A second, related characteristic of men and women who get God’s grace is something we see in Paul in chapter one. Paul was an individual, a one-of-a-kind Christian. Paul was free to be who God made him to be and called him to be, an original—not copy or a clone of the rest of the Apostles. Paul was free to be himself, to chart his own course, to tell his own story, to speak up in a big room, and to stand for his own convictions. Free to say yes, free to say no, free to get angry and to curse if he thought it was appropriate. He didn’t feel any need to conform to the denomination, stand with the party, or cave in to the majority. Where does this kind of bold, healthy, self-assertive, risky independence come from? A couple things, probably. Certainly it came from his confidence in God’s love. Paul tells that Romans that he was convinced that nothing could ever separate him from the love of God that is in Jesus (Romans 8:39). Paul didn’t just know that promise; it lived in him. He felt it. “I can risk and fail and be rejected by people, but I still have a secure place at my father’s table. Because of God’s unconditional love, Paul felt competely free to stand up, to find his own voice, and to speak out and curse in public!
But even more than this confidence in God’s love, Paul’s personal sense of security and freedom was rooted in his personal encounters with Jesus and the Holy Spirit, both on the Road to Damascus (Acts 9), later in the temple (Acts 22), and then in Arabia (through the ministry of the Holy Spirit). Paul was not convinced of the truth of Christianity by intellectual arguments, doctrinal debates or personal testimonies. He listened to Stephen’s passionate appeal in Acts 7, and then participated in the mob’s decision to stone the man. Paul didn’t buy the preaching. Paul’s conversion and conviction came from personal encounters with Jesus and experiences with the Holy Spirit.
The freedom to be yourself, stand up and speak out, step into your destiny, and boldly go where the men or women in your family have never gone before . . . that freedom often comes with a personal experience with the Lord Jesus, personal communication from the Lord Jesus, a personal touch from Jesus through the Holy Spirit. Paul didn’t have second-hand experiences with Jesus, mediated through sermons, Christian music, or even a Bible college education. Paul was transformed by personal experiences with the living God.

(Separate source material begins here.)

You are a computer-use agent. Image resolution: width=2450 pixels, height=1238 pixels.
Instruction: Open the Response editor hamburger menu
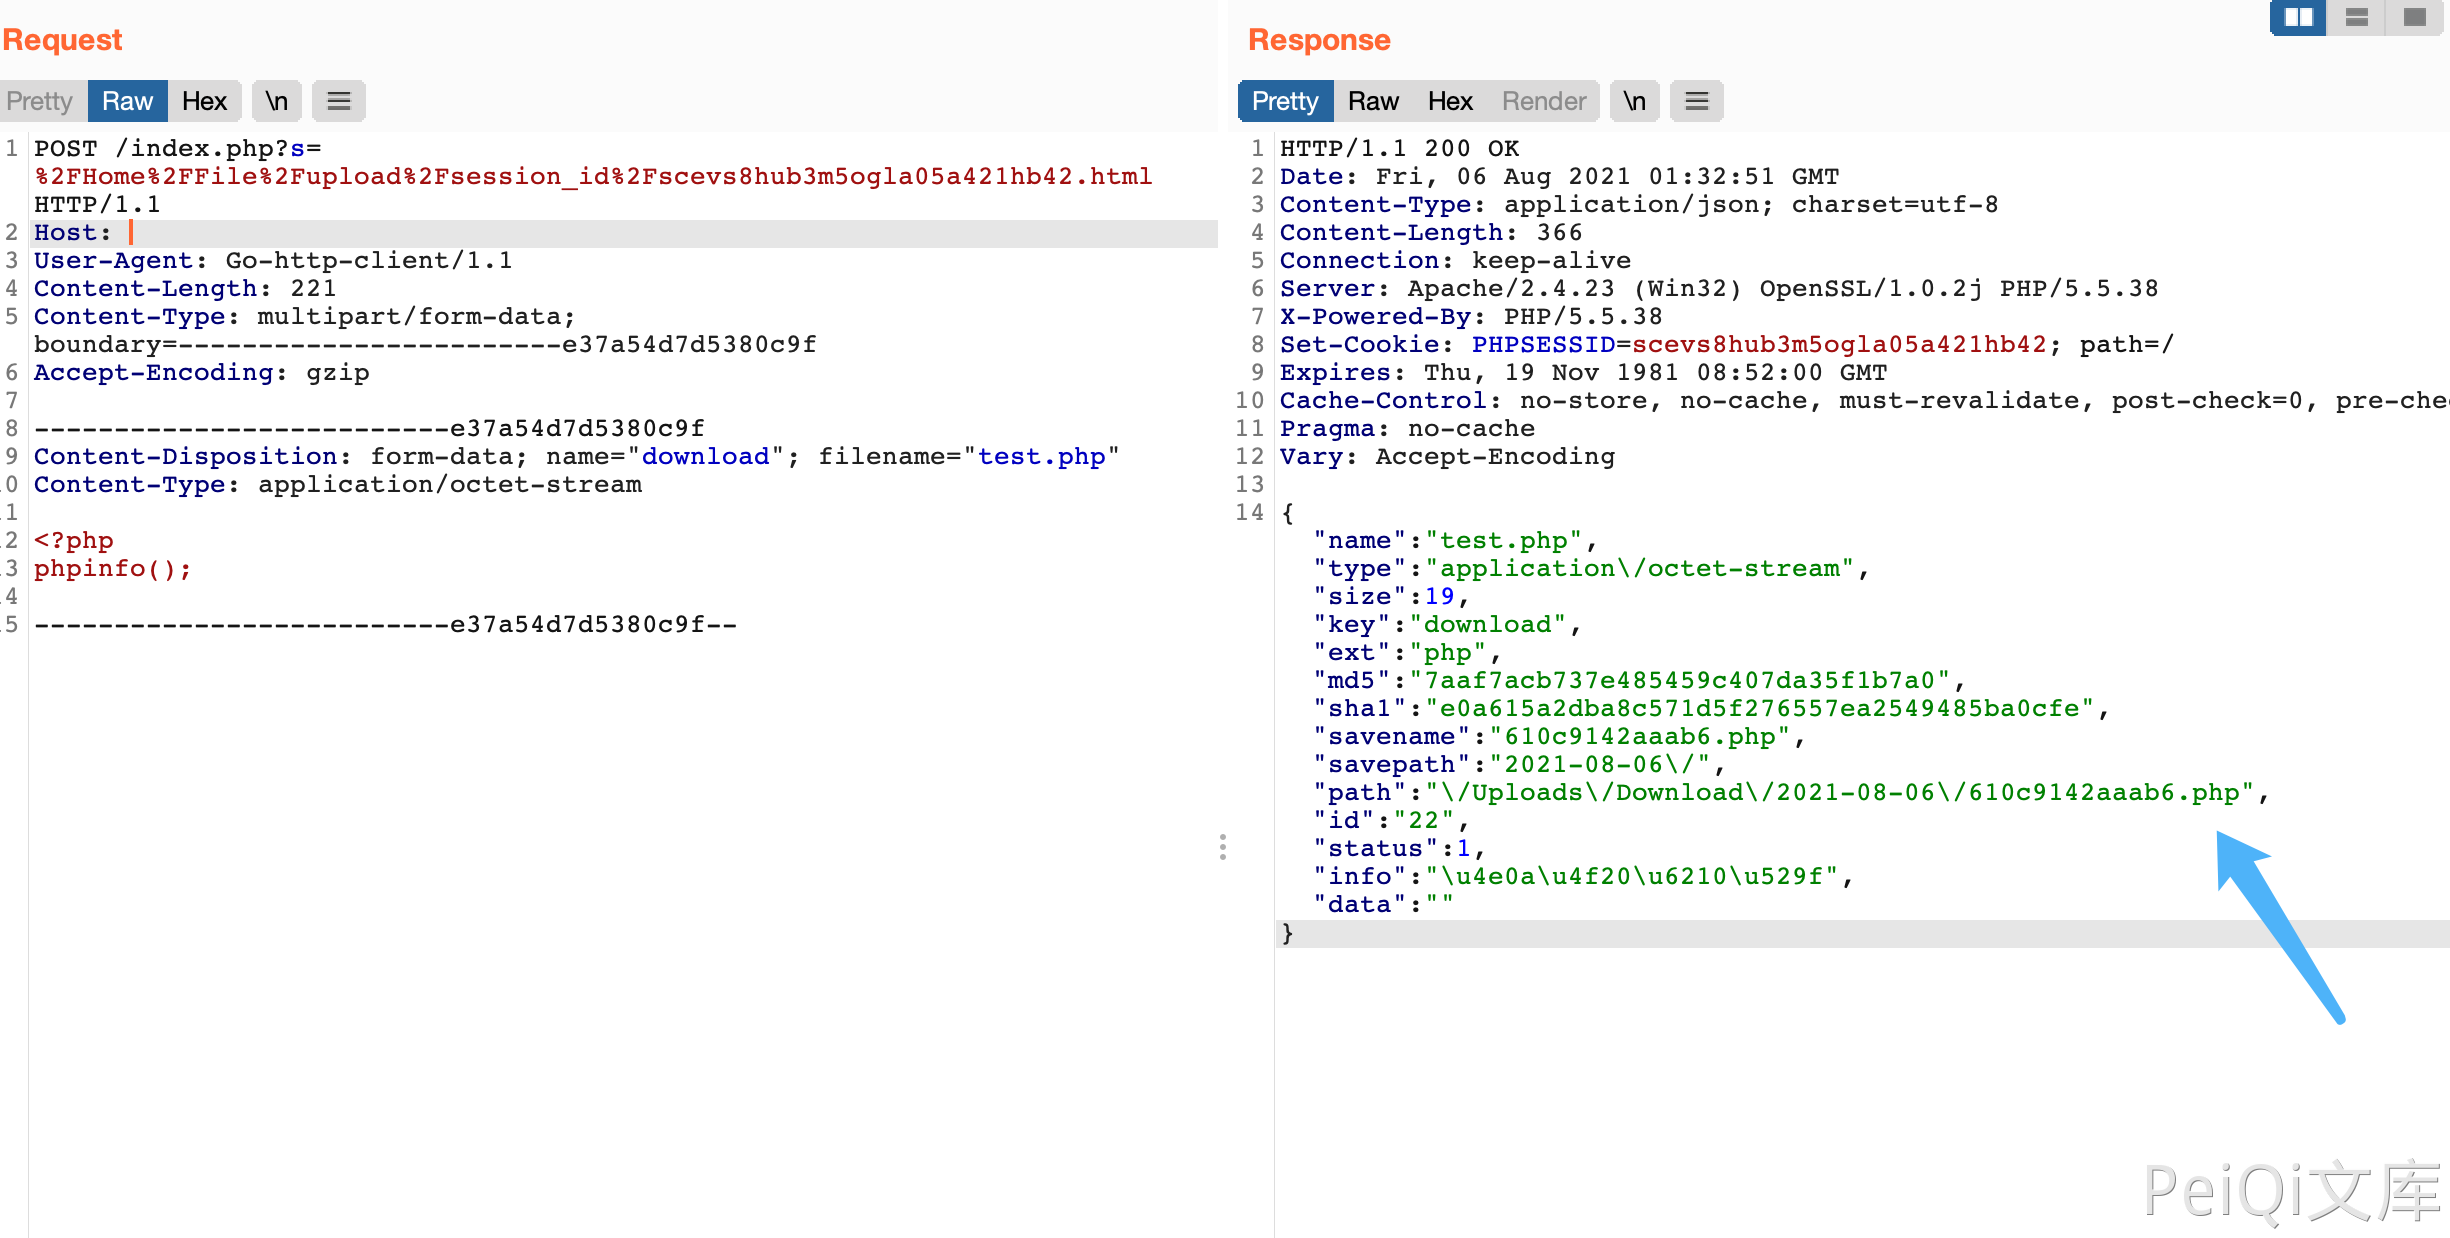click(1696, 100)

I want to invite you to take a step toward Jesus this morning by coming forward for prayer and asking Jesus to touch you, speak to you, and set you free to live like the man or woman God created you to be, not a copy or a clone of a legalistic parent, or friend, or pastor, or spouse. Just give it a try. If you have just the smallest amount of faith, that God might love you as much as he loved Paul, take that little bit of faith and come to the front when others leave. Tell a prayer team member that you’ve come up here to ask Jesus to set you free to be you—at home, at school or work, even at church.